Cyber Security Lead

Permanent, Full Time (35 hours per week)

We’re looking for a Cyber Security Lead to provide strategic leadership and organisation-wide direction for cyber security, setting security standards, influencing governance, and shaping long-term security strategy across JRF and JRHT

About the role

You will be responsible for leading the delivery of the organisation’s cyber security activities, ensuring that digital systems and information assets are protected against current and emerging threats. Maintaining the cyber risk register, you will lead investigations into security breaches, coordinate disaster recovery (DR) and cyber incident response, and support business continuity planning (BCP), including defining Restore Point Objectives (RPOs) and Recovery Time Objectives (RTOs).

The role ensures compliance with cyber security and information governance policies whilst providing subject matter expertise across the organisation. You will advise colleagues and senior stakeholders and act as a key liaison with third-party providers to safeguard our digital environment and ensure alignment with standards and audit requirements.

This is a hands-on, standalone cyber security role. As the organisation’s senior cyber security authority, the postholder will be the sole individual delivering cyber security activity, working closely with the Technology Manager and external IT provider. The role combines strategic oversight and independent risk-based decision-making with direct ownership of day-to-day cyber security delivery, driving continuous improvement in security maturity and organisational resilience.

About you

We are seeking an experienced cyber security professional with expertise in frameworks such as ISO 27001, NIST, CIS Controls, GDPR, the UK Data Protection Act, and Cyber Essentials. The successful candidate will bring expertise in disaster recovery, business continuity, risk management, internal controls, and security technologies including SIEM, firewalls, EDR, MFA, encryption, Microsoft Purview, and Microsoft Entra. Experience with incident response, cyber forensics, enterprise security architecture, secure-by-design principles, and managing third-party security risks is essential.

The ideal candidate will have strong analytical and investigative skills to assess, document, report, and escalate cyber risks confidently. You will interpret vulnerability scans and penetration tests, evaluate cyber risks in projects or procurement, and deliver awareness programs, phishing simulations, and staff training. Excellent communication and stakeholder management skills are critical, including briefing senior leaders, liaising with external partners, and making high-impact security decisions under pressure.

You will have hands-on experience working with cyber security tools or SOC services to monitor, detect, and respond to threats, as well as experience leading or supporting incident investigations and coordinating DR and BCP exercises. The role also involves supporting audits, compliance certifications, policy deployment, and regulatory requirements, with experience providing strategic advice to senior leadership or Boards.

How to apply

If you share our passion and this role sounds like you, then we’re looking forward to hearing from you.

Please submit your CV and supporting information via our online application platform.

The closing date for applications is 19th January 2026.

Interviews will take place TBC.

We reserve the right to bring the closing date forward should enough quality applications be received prior to the current closing date.

Additional Information

Applications are welcome from all, regardless of age, disability, marriage or civil partnership, pregnancy or maternity, religion or belief, race, sex, sexual orientation, trans status or socioeconomic background.

We positively encourage applications from people from marginalised backgrounds, including but not limited to those with experience of living in poverty.

We are committed to being an anti-racist organisation and operate an anonymised recruitment process so that bias is eliminated from the shortlisting process.

In support of our approach to flexible working, we are happy to receive applications from those seeking full-time employment, as well as those who may want to share the role on a part-time basis.
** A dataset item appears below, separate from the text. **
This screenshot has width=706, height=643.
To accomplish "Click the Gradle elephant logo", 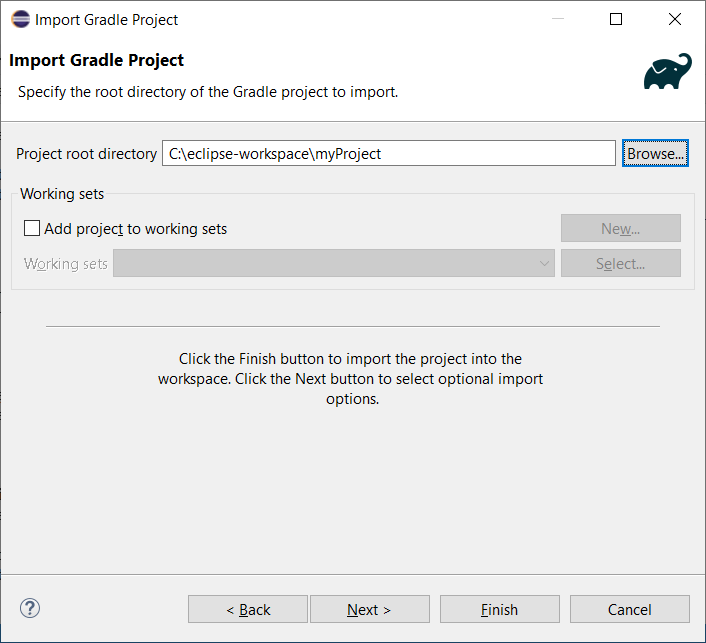I will pos(667,73).
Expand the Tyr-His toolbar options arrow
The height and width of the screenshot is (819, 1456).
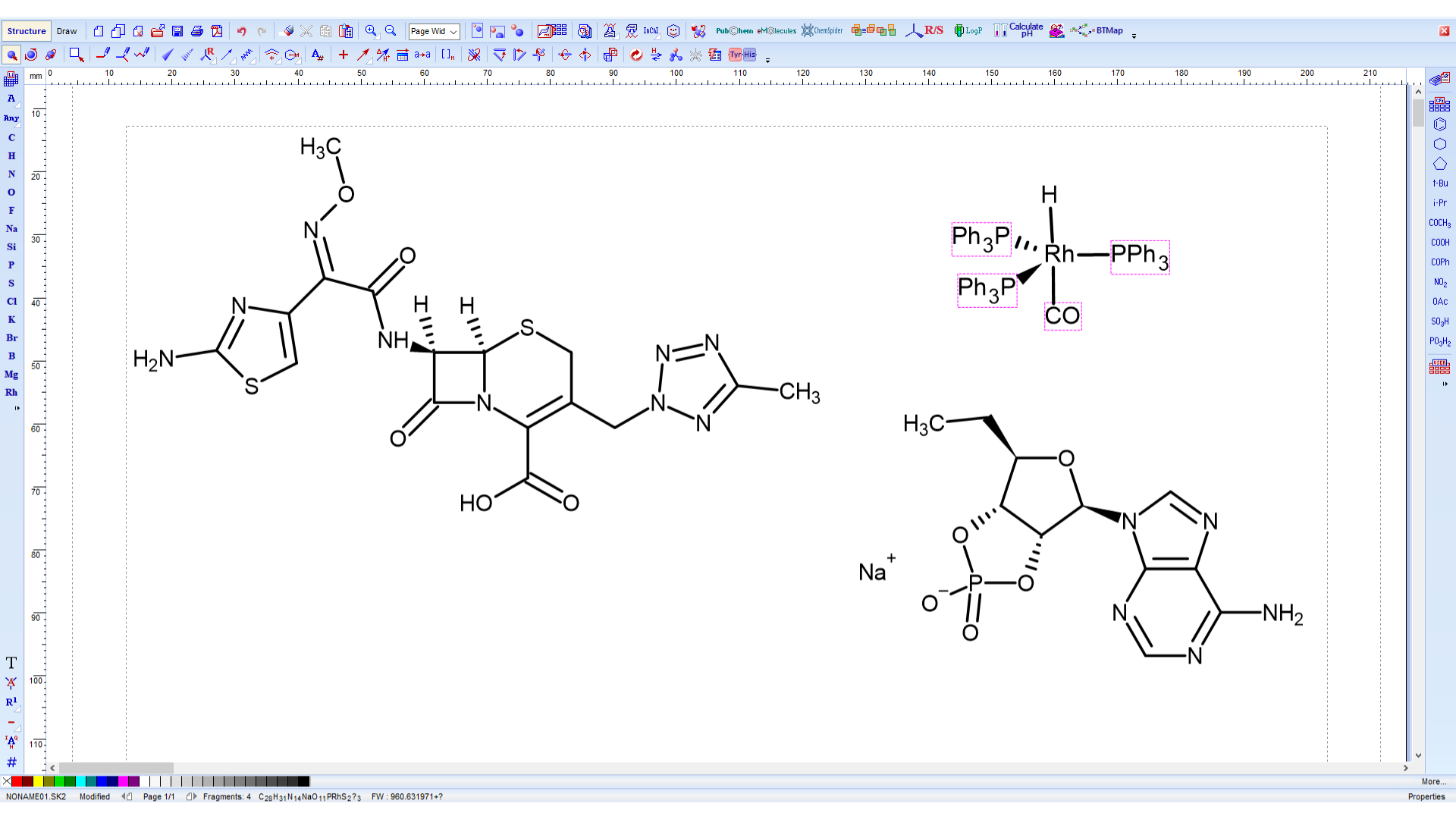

When making your application, please state whether you want to be considered for either full or part-time work and, if part-time, the number of hours per week you would be looking for.

At JRF we’re at our best when we’re continually building on trust, showing we care and making a difference – and hope others will do the same. So, for those roles which allow it, we’re developing a more blended approach to how and where you work. This means you can expect to work flexibly between the office and home (with an expectation of two days a week in your home office).

We are a Disability Confident Employer. This means that we are committed to the recruitment, progression and retention of disabled individuals. We shall also offer interviews to disabled candidates who meet the minimum criteria for the job. If you have a disability, please tell us if you would like to be considered for an interview under the Disability Confident Scheme.

If you have any additional needs and need reasonable adjustments to be made to the interview process, please let us know.